What you are asked to do> Reproduce each entry below exactly, without omitting any.

Data for analysis>
☆ ☆ ☆ ☆ ☆

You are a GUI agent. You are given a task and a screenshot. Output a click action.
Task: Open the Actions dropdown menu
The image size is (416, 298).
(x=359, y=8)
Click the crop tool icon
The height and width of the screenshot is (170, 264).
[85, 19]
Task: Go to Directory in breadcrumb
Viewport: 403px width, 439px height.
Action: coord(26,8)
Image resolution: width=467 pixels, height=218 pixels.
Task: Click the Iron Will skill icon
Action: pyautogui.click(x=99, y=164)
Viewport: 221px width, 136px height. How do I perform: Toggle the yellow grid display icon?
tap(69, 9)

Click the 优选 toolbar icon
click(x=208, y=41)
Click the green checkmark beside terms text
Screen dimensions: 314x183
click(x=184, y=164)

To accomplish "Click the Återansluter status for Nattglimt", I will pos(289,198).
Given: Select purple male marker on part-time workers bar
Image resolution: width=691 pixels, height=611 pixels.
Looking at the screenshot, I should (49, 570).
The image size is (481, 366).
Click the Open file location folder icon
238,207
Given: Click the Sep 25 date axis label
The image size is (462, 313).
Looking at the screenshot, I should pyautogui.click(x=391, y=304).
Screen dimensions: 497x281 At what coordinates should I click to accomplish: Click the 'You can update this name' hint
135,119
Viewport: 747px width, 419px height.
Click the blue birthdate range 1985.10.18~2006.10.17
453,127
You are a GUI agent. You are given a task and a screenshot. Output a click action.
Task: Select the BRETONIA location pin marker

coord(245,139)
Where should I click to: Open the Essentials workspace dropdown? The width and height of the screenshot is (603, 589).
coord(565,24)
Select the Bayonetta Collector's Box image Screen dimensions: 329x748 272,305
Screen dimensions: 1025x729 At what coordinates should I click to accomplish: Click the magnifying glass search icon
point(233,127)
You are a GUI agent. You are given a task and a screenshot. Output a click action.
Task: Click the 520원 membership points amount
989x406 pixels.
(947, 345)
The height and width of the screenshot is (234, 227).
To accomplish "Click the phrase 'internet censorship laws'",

☆ ☆ ☆ ☆ ☆

Response to this task>
You are a GUI agent. You are given a task and a screenshot. Output a click action.
Task: Open the Actions dropdown menu
The image size is (416, 298).
(x=359, y=8)
Click the crop tool icon
The height and width of the screenshot is (170, 264).
[85, 19]
Task: Go to Directory in breadcrumb
Viewport: 403px width, 439px height.
Action: coord(26,8)
Image resolution: width=467 pixels, height=218 pixels.
Task: Click the Iron Will skill icon
Action: pyautogui.click(x=99, y=164)
Viewport: 221px width, 136px height. How do I perform: Toggle the yellow grid display icon?
tap(69, 9)

Click the 优选 toolbar icon
click(x=208, y=41)
Click the green checkmark beside terms text
Screen dimensions: 314x183
click(x=184, y=164)

To accomplish "Click the Återansluter status for Nattglimt", I will pos(289,198).
Given: Select purple male marker on part-time workers bar
Image resolution: width=691 pixels, height=611 pixels.
Looking at the screenshot, I should (49, 570).
The image size is (481, 366).
Click the Open file location folder icon
238,207
Given: Click the Sep 25 date axis label
The image size is (462, 313).
Looking at the screenshot, I should pyautogui.click(x=391, y=304).
Screen dimensions: 497x281 At what coordinates should I click to accomplish: Click the 'You can update this name' hint
135,119
Viewport: 747px width, 419px height.
Click the blue birthdate range 1985.10.18~2006.10.17
453,127
You are a GUI agent. You are given a task and a screenshot. Output a click action.
Task: Select the BRETONIA location pin marker

coord(245,139)
Where should I click to: Open the Essentials workspace dropdown? The width and height of the screenshot is (603, 589).
coord(565,24)
Select the Bayonetta Collector's Box image Screen dimensions: 329x748 272,305
Screen dimensions: 1025x729 At what coordinates should I click to accomplish: Click the magnifying glass search icon
point(233,127)
You are a GUI agent. You are given a task and a screenshot. Output a click action.
Task: Click the 520원 membership points amount
989x406 pixels.
(947, 345)
The height and width of the screenshot is (234, 227).
To accomplish "Click the phrase 'internet censorship laws'",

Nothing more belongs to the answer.